**YOUR GOAL**. The line with "This screenshot has height=351, width=1568." through the last line of the entries: give these again exactly, and only these, without any pictures.

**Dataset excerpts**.
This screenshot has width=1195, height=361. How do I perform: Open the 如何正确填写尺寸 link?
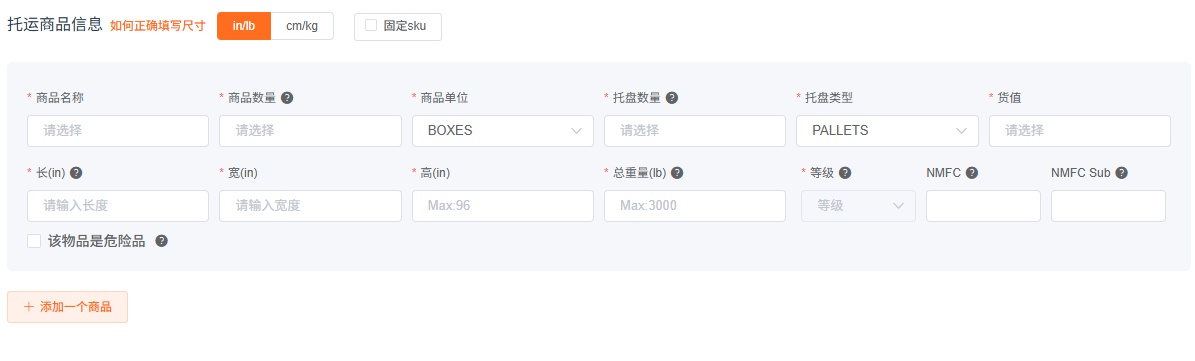pyautogui.click(x=158, y=26)
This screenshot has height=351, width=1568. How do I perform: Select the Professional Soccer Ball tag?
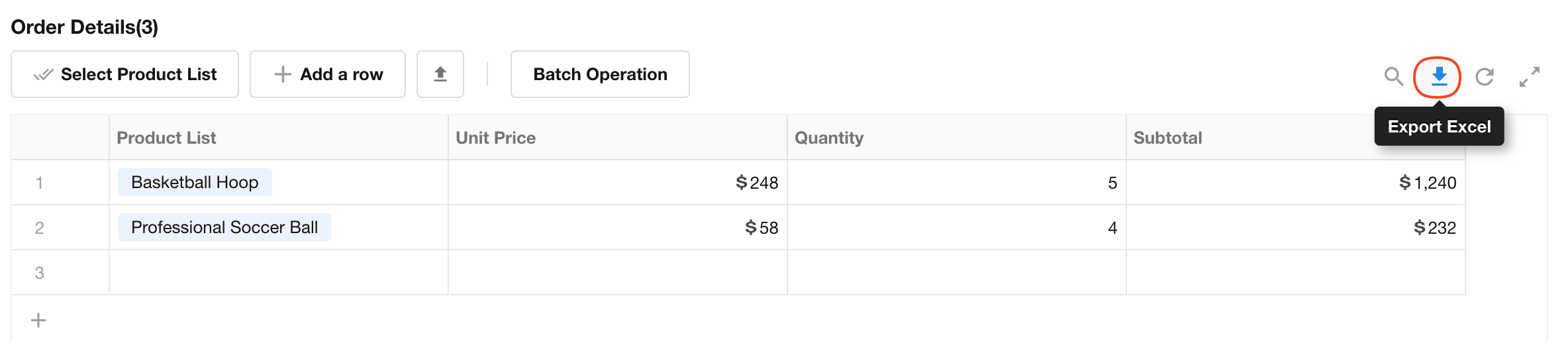pos(224,227)
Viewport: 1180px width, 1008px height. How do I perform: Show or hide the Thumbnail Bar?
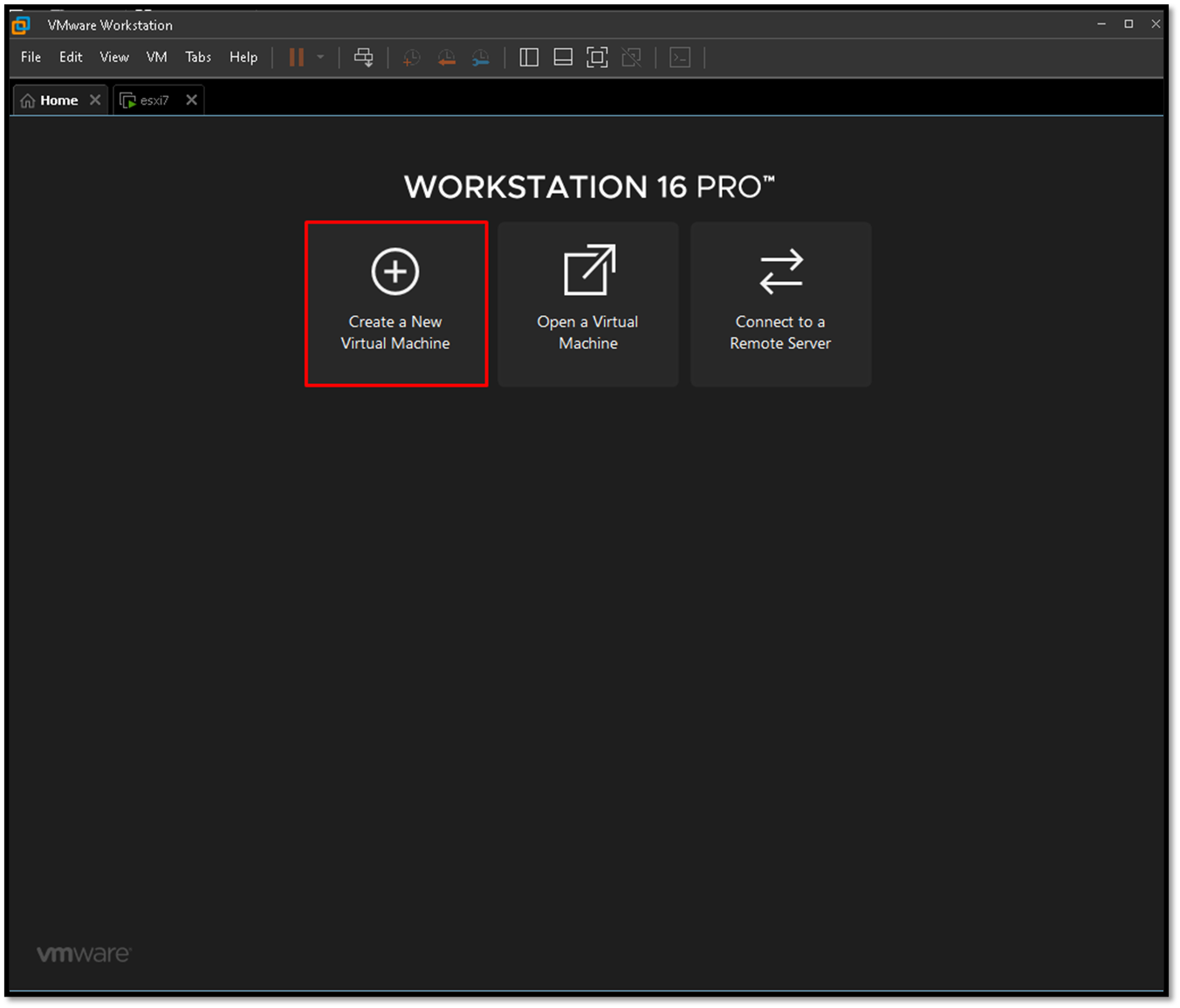coord(563,57)
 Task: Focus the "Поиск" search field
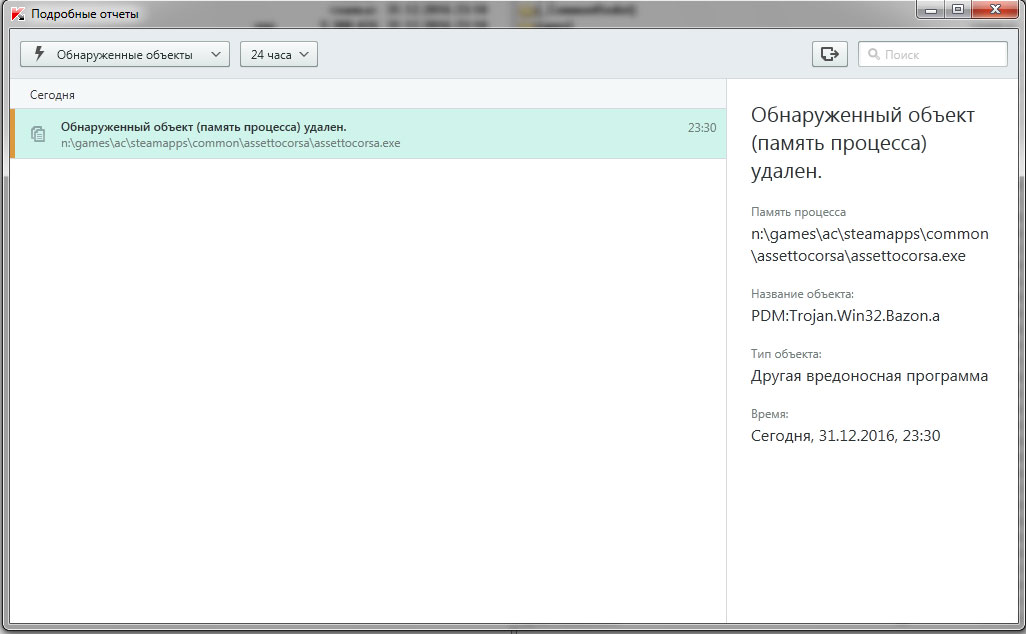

**EXERCISE RESULT**.
This screenshot has height=351, width=1568. How do I perform: Select the Professional Soccer Ball tag?
pos(224,227)
Viewport: 1180px width, 1008px height. How do I perform: Show or hide the Thumbnail Bar?
coord(563,57)
 Task: Focus the "Поиск" search field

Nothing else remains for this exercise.